═══ Dataset extract
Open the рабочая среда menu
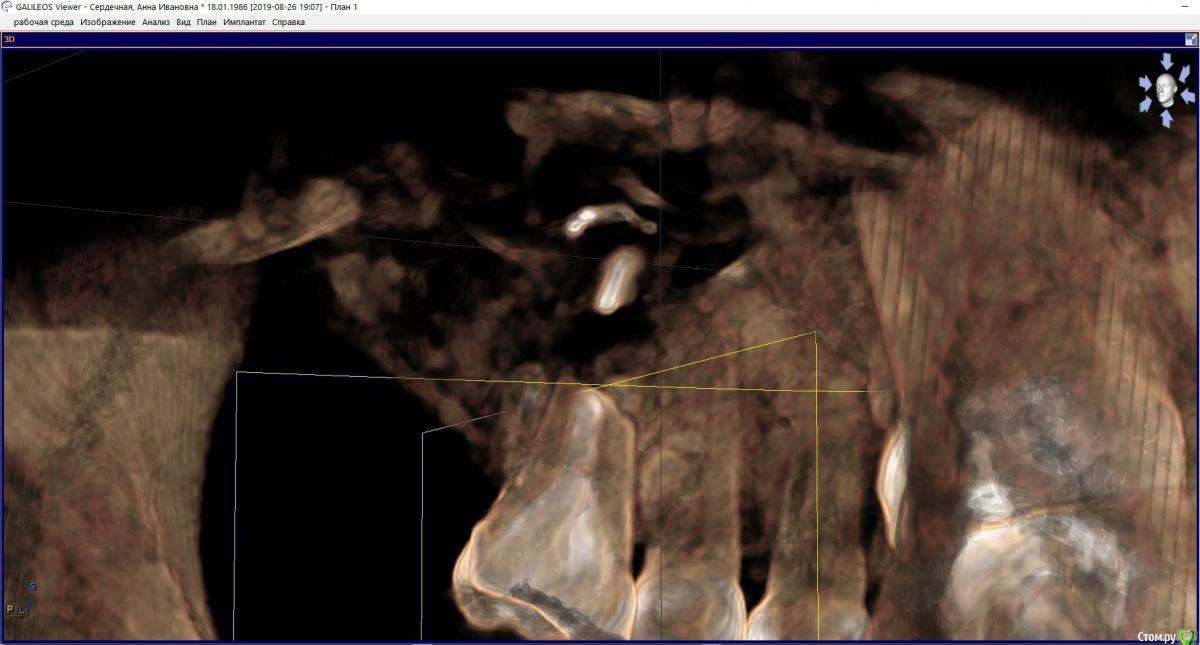The height and width of the screenshot is (645, 1200). 43,22
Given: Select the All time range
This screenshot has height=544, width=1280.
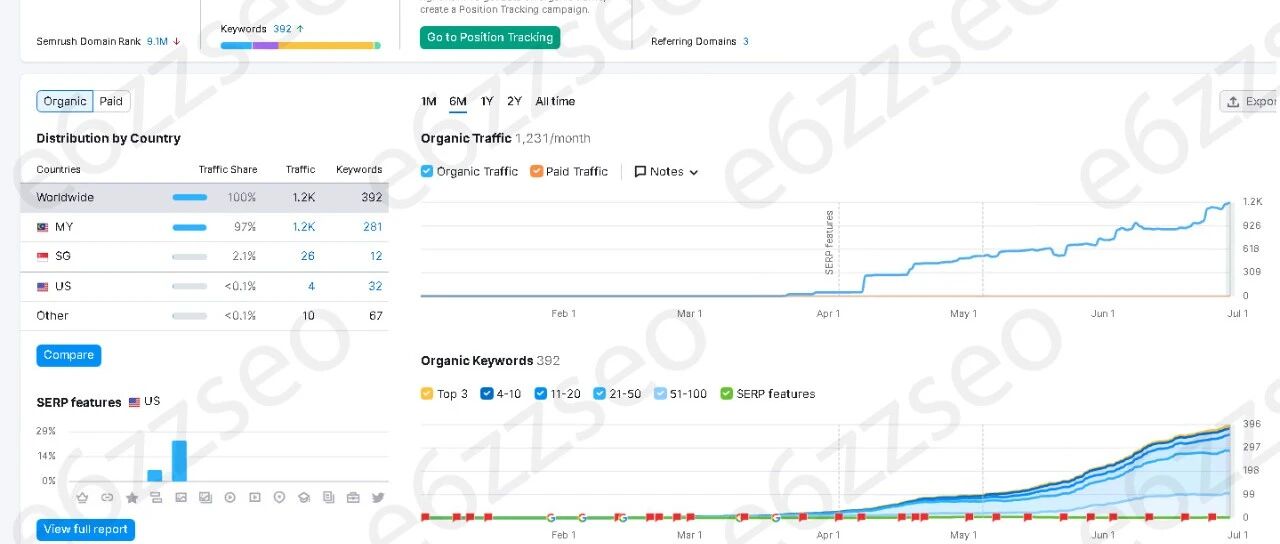Looking at the screenshot, I should pos(555,101).
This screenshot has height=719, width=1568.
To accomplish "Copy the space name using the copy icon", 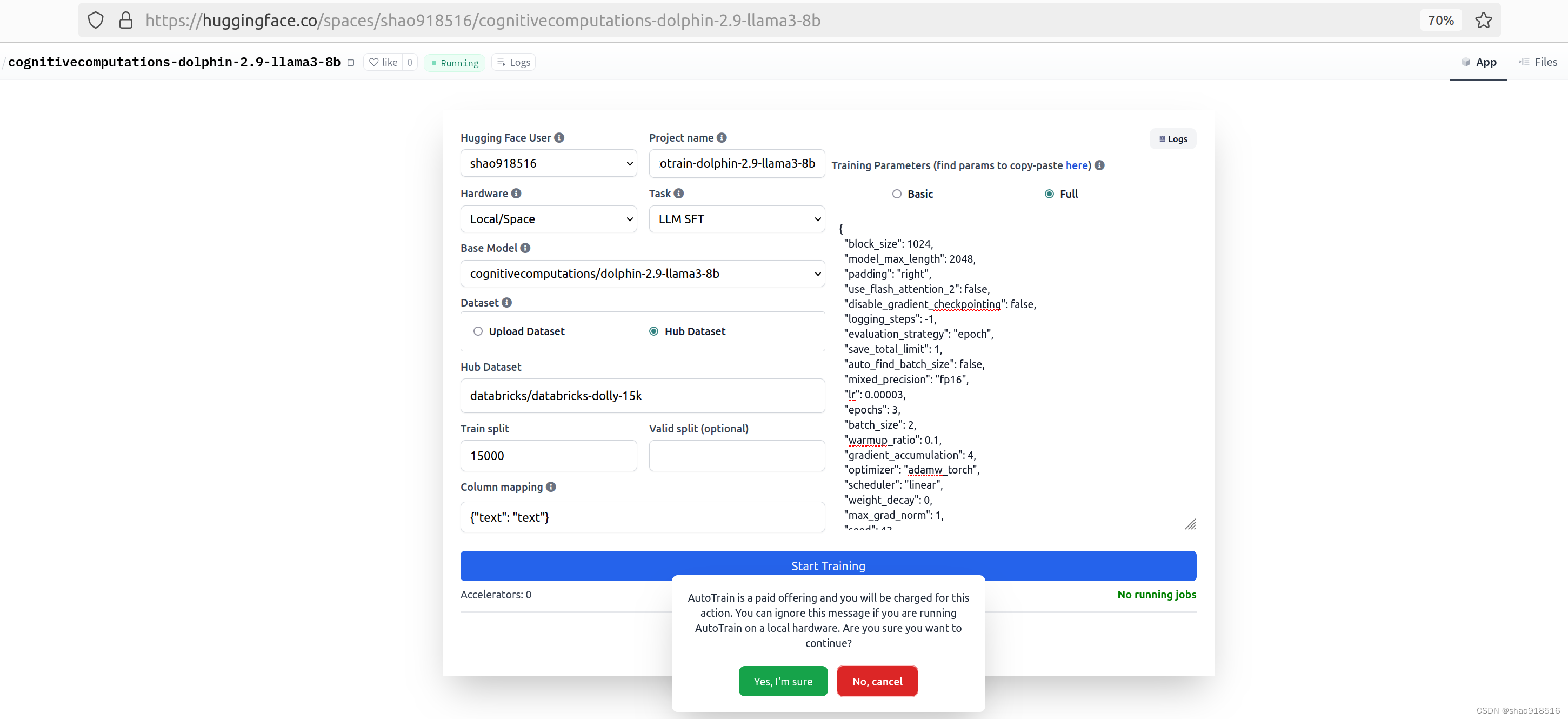I will [350, 62].
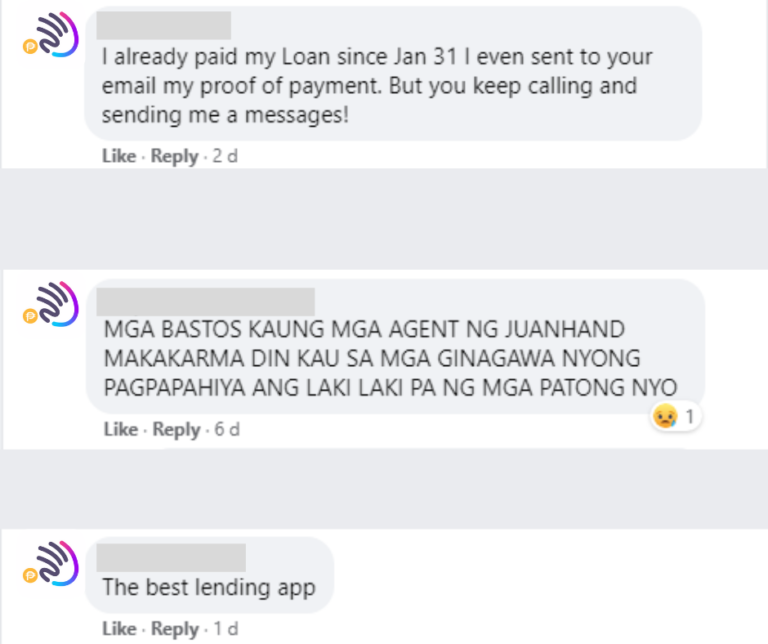Reply to the JUANHAND agents comment
Viewport: 768px width, 644px height.
pyautogui.click(x=176, y=429)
══════
- _Your task_
Pull out every line of the listing above that contains the string "This", copying each one in full.

- _Right answer_
This screenshot has height=544, width=1280.
This screenshot has height=719, width=1568.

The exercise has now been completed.